Les admirateurs (surtout français) de Ruskin m'accuseront de ne pas le comprendre. C'est bien possible. Pour autant que je l'aie compris, je n'y serais point parvenu si je ne m'étais rappelé le comte Russel; qui me parait avoir été un original dans le genre de Ruskin, un grand cœur ingénu, généreux,- chimérique, poétique, maniaque comme lui. Si vous avez voyagé, voici seulement quinze ans, dans les Pyrénées, vous l'aurez rencontré sur la Place Royale de Pau, à la table d'hôte, de Gabas ou de Gavarnie. Venu tout jeune dans notre Béarn, pour sauver sa poitrine malade des brouillards de Londres, cet Anglais, qui a vécu plus de quatre-vingts ans, découvrit avec ivresse et piété la montagne, entendez la haute montagne, les extrêmes sommets qu'il visitait et qu'il habitait même le plus souvent possible. Il aima la montagne; il n'en sortit plus; il lui voua sa vie et, avec sa vie, qu'elle devait prolonger au delà des limites communes, sa foi. En bon Anglais, qui doit toujours prêcher quelque chose, il la prêcha. Il loua en elle la médicatrice de toutes les plaies physiques et morales. Il aurait voulu attirer l'humanité entière sur les cimes du Vignemale et de la Maladetta. Quand il voyait se dérouler, dans les colonnes du Tunes, l'image affreuse des maux des nations et des sociétés, guerres, crimes, suicides, prostitution, paupérisme, il songeait qu'il n'y a que l'influence de la montagne pour apaiser et purifier l'âme des humains. Il conforma son existence à sa conviction et il s'appliqua à la répandre par ses écrits. Mais je n'omettrai pas surtout de dire qu'il construisit de ses deniers de nombreux refuges, infirmeries et hôtelleries de fortune, dans les endroits périlleux. Beaucoup de touristes, guides et bergers pyrénéens doivent leur vie à cet excellent homme.
Hé bien! l'histoire de John Ruskin me paraît avoir été, en beaucoup plus grand, l'histoire du comte Russel. Ce que les Pyrénées furent pour l'un, le moyen âge le fut pour l'autre, un moyen âge qu'il ne faudrait pas croire la construction en l'air d'un noble rêveur: car Ruskin n'a pas manqué d'un certain sens profond et concret des belles réalités religieuses et sociales de l'Occident au treizième siècle. La séduction exercée sur son imagination par les cathédrales médiévales et par le temps qui les vit construire, contrastant avec son horreur à la fois de philanthrope et d'artiste pour les «enfers industriels» de l'Angleterre moderne, voilà d'où est sortie toute sa pensée. Il s'est dit qu'il fallait revenir intégralement à la coutume de cette époque et supprimer de notre civilisation les éléments perturbateurs qui s'y sont introduits depuis, exerçant sur tontes ses parties une influence inhumaine. À bas donc la science et la tyrannie de ses applications! À bas la frénésie du gain, du commerce et l'économie politique! À bas la machine à vapeur et le travail mécanique!

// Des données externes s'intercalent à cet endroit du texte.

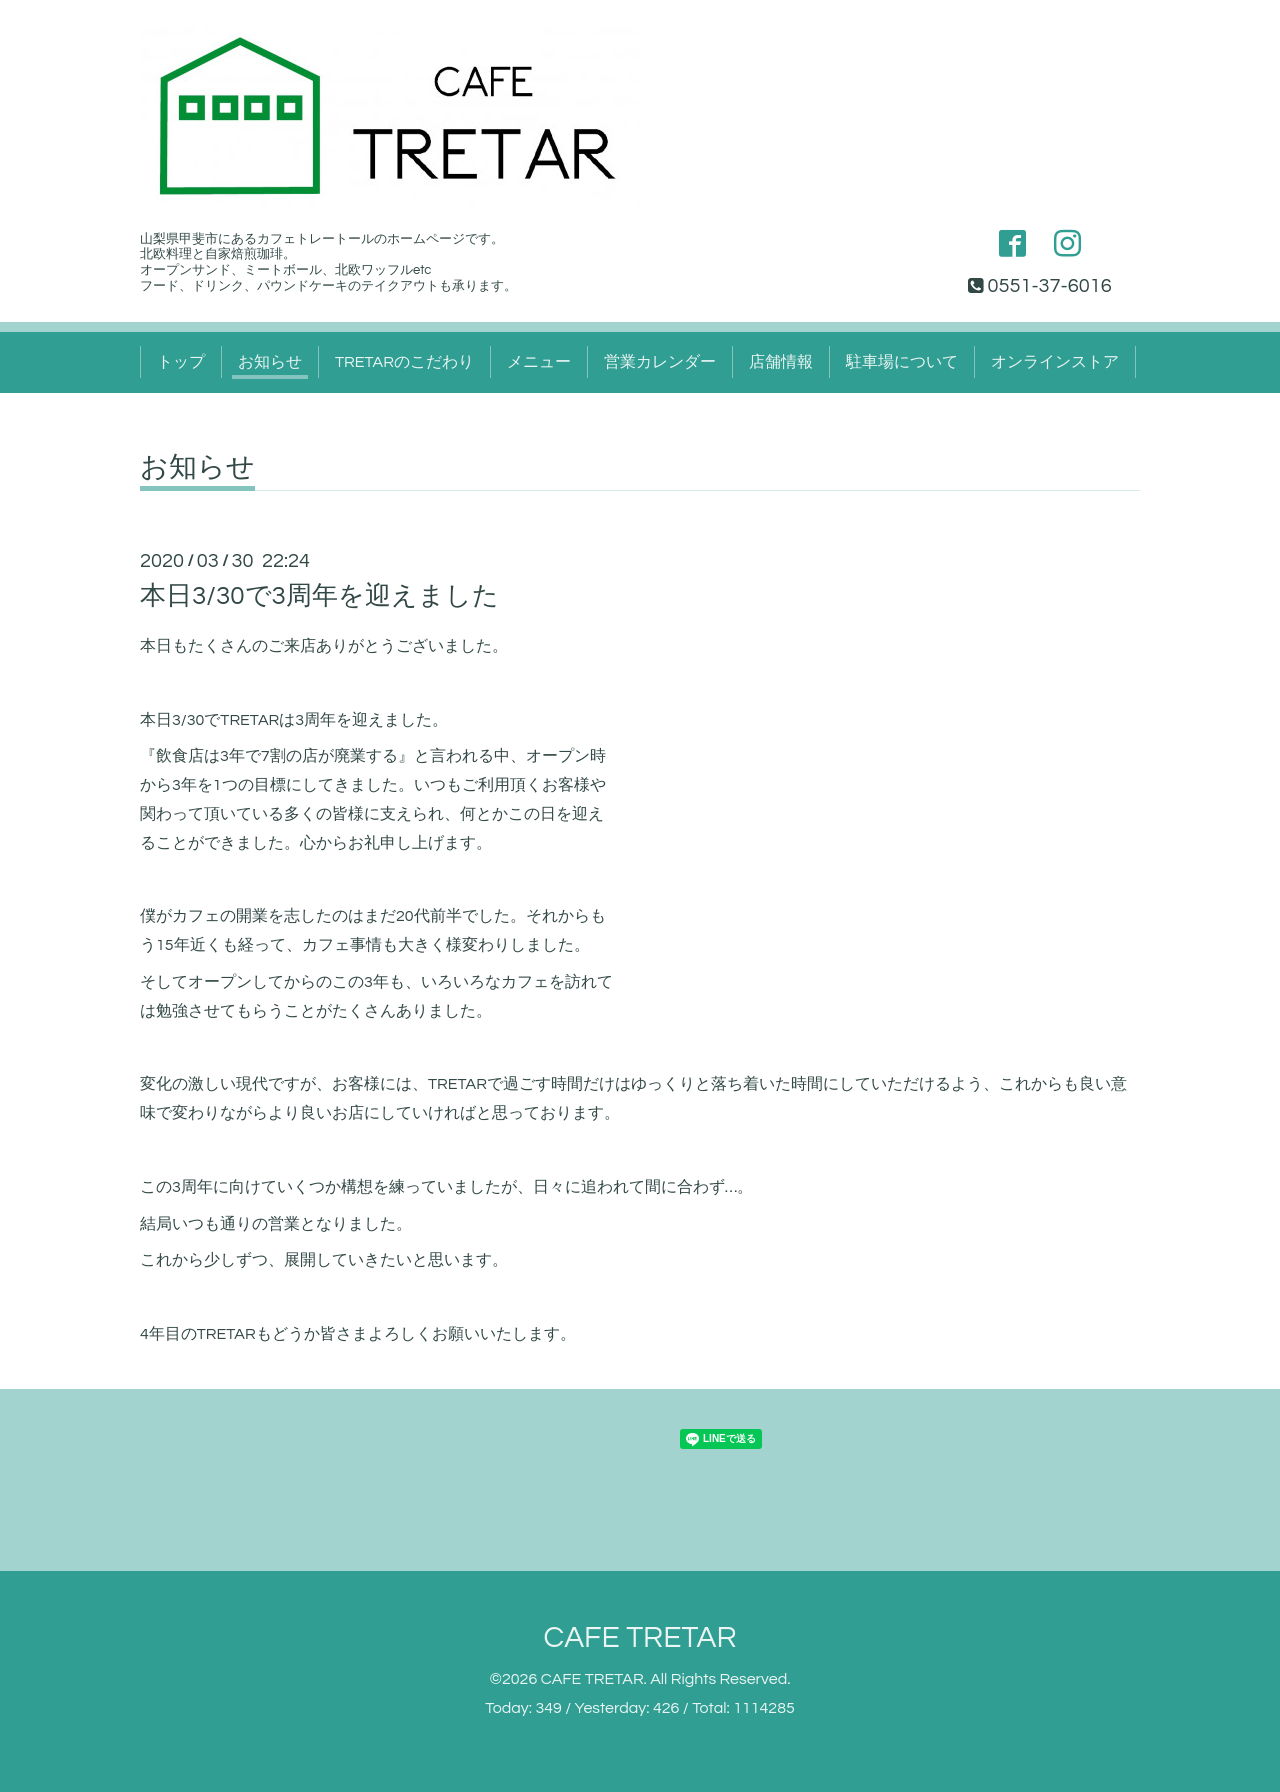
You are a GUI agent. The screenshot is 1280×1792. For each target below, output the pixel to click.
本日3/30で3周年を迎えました (319, 596)
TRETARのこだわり (404, 362)
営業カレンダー (660, 362)
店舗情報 (781, 362)
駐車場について (902, 362)
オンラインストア (1055, 362)
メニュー (539, 362)
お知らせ (270, 362)
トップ (181, 362)
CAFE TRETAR (639, 1637)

Certes nous ne prétendrons pas que ce soient là des divinités intangibles et que leur action sur le monde où elles ont été intronisées n'ait eu sa part de malfaisance. Mais en nous proposant de revenir au rouet et au moulin à vent ancestraux, de renoncer aux chemins de fer, Ruskin, sans parler de l'utopie de régime politique et économique à laquelle il subordonnait tout cela et qu'on a justement appelée un «torysme socialiste», ne nous décourage-t-il pas de prêter l'oreille à ses éloquentes plaintes?
PIERRE LASSERRE, Portraits et discussions, 1914, Mercure de France, Paris, p.155 et suiv.